Electricity Cost of Bitcoin Mining Calculator
Calculate Bitcoin mining profit, electricity costs, break-even price, and hardware ROI based on hash rate, power consumption, and BTC price.
Bitcoin Mining Profitability
Mining profitability depends on your share of total network hash rate, block rewards, electricity cost, and hardware efficiency. Daily BTC earned is estimated as:
$$\text{Daily BTC} = \frac{H_{\mathrm{miner}}}{H_{\mathrm{network}}} \times 144 \times 3.125 \times (1 - f)$$where $H_{\mathrm{miner}}$ is your hash rate, $H_{\mathrm{network}}$ is total network hash rate, 144 is blocks per day, 3.125 is the post-2024 halving block reward, and $f$ is the pool fee fraction.
Electricity Cost
Daily electricity cost equals power draw in kW multiplied by 24 hours and your local rate per kWh. Net profit is revenue minus electricity cost. Efficiency is measured in J/TH (joules per terahash): lower values mean better hardware.
Break-Even Analysis
Break-even electricity price is the maximum $/kWh where revenue equals power cost. Break-even BTC price is the minimum BTC price needed to cover electricity at your current hash rate share.

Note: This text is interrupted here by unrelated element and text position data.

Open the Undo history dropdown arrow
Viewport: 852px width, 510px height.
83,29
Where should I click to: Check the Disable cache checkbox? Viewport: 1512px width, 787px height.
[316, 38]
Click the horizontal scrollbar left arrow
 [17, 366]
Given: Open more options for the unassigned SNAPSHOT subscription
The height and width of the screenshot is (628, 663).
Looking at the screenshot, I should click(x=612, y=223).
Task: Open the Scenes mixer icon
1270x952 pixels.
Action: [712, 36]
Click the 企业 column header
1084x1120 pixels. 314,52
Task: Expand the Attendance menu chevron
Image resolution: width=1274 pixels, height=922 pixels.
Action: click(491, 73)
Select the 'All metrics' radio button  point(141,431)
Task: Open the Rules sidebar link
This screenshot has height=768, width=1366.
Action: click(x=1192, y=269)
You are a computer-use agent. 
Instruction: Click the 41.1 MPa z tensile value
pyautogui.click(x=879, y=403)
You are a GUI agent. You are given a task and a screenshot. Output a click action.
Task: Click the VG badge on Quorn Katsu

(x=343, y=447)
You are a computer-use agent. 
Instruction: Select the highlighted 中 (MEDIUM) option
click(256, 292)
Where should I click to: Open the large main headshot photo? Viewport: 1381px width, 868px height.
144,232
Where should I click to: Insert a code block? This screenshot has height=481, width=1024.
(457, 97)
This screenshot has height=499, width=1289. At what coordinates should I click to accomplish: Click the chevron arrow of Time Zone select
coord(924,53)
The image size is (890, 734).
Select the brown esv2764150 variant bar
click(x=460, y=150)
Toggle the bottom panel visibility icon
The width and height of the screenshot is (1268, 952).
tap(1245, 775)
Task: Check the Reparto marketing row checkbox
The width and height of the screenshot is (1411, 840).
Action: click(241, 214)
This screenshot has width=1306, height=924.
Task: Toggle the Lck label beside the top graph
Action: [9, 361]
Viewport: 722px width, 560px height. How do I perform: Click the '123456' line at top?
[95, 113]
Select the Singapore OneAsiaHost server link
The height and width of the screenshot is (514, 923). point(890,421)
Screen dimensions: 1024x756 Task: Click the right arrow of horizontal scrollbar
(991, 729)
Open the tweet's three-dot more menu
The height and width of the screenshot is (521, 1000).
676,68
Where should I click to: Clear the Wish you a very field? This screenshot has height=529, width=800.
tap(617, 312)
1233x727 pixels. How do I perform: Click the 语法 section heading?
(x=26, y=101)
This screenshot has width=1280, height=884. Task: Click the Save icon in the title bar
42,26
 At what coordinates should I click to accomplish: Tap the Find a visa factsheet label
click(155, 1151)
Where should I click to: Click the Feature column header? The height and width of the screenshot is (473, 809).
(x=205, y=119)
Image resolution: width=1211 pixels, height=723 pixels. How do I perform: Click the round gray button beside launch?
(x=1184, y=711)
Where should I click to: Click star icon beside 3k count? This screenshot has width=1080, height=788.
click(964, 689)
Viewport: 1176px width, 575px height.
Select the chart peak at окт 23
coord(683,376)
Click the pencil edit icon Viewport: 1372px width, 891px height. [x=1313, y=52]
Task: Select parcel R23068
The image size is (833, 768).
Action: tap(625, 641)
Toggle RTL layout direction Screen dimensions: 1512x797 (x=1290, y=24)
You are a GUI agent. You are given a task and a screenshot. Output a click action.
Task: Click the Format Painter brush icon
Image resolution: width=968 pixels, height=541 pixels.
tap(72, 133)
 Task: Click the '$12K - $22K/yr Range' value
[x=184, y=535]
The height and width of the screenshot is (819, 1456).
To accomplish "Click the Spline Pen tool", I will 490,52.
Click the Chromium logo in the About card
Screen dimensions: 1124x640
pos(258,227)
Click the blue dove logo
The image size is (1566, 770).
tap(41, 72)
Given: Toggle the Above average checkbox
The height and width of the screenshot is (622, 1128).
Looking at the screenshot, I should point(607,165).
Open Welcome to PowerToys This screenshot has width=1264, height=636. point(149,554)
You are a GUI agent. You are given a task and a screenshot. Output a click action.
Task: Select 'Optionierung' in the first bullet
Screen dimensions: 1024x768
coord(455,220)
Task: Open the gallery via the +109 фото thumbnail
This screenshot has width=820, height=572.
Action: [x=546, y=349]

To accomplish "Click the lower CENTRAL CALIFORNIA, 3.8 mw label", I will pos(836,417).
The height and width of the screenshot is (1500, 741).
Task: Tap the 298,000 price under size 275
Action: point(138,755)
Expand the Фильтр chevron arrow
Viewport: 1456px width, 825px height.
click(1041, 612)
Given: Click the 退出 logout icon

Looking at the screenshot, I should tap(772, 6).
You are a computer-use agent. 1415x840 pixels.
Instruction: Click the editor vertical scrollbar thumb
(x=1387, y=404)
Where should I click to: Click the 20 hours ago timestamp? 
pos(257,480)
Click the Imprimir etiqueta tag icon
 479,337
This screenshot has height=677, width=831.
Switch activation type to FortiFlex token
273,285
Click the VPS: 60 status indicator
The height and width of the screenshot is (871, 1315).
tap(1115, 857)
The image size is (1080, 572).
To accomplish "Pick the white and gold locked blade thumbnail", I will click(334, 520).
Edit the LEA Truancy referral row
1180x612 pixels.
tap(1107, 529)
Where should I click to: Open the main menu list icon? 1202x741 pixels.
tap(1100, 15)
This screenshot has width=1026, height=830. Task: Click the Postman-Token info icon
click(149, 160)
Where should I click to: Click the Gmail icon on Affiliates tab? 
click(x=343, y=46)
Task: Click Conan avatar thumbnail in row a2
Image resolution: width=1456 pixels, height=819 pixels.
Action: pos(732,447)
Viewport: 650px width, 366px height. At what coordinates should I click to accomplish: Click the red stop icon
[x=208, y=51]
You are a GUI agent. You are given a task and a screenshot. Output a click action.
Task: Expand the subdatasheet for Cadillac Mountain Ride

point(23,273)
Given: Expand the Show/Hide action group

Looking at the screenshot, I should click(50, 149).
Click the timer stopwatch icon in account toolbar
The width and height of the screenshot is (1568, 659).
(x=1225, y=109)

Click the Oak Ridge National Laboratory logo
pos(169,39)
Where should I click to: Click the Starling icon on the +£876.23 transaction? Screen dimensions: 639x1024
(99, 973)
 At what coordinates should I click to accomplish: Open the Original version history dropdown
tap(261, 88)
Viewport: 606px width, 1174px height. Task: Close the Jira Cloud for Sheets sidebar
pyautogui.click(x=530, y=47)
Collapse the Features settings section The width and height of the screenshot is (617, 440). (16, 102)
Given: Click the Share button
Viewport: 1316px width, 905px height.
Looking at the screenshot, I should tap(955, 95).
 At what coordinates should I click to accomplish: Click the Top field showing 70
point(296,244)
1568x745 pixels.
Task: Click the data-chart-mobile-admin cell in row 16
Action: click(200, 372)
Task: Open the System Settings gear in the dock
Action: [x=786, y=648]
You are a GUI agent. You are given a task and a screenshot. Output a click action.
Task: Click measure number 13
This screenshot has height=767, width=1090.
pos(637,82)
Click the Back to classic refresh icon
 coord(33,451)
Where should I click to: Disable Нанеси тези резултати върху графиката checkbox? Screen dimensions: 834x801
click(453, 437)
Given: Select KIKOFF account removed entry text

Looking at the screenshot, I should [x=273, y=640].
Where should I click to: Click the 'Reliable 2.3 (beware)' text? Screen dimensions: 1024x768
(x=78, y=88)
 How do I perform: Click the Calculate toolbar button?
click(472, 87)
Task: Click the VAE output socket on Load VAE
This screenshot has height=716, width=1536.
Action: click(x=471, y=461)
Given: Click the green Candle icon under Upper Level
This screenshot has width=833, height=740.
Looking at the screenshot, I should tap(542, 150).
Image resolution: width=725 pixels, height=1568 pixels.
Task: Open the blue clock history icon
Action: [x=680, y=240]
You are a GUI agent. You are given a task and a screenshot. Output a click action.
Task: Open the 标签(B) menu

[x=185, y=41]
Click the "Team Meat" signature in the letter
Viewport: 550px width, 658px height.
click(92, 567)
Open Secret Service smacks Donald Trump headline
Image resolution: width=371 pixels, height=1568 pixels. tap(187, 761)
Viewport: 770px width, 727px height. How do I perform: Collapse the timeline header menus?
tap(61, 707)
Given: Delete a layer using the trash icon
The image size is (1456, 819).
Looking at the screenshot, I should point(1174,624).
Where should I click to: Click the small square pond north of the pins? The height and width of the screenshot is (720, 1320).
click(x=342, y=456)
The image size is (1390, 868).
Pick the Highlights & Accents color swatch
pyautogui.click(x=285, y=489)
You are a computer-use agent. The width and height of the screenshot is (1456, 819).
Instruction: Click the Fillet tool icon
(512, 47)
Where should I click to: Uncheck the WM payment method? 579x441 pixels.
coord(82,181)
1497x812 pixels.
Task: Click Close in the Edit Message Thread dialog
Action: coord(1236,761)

Related tools: Electricity Calculator and Compound Interest Calculator.
Frequently Asked Questions
What block reward does this calculator use?
3.125 BTC per block, reflecting the April 2024 halving. The next halving is expected around 2028.
What is J/TH and why does it matter?
J/TH measures energy per terahash of computation. Lower J/TH means more efficient hardware and lower electricity cost per BTC mined.
How is network difficulty handled?
The 12-month projection applies a customizable monthly difficulty growth rate that reduces your share of rewards over time as the network grows.
Does this include transaction fees?
No. This estimate uses block subsidy only. Transaction fees add variable extra revenue not modeled here.
What electricity rate is profitable for mining?
Modern ASIC miners typically need rates below $0.06/kWh to stay profitable after the 2024 halving, though BTC price and hardware efficiency also matter. Use the break-even electricity field for your specific setup.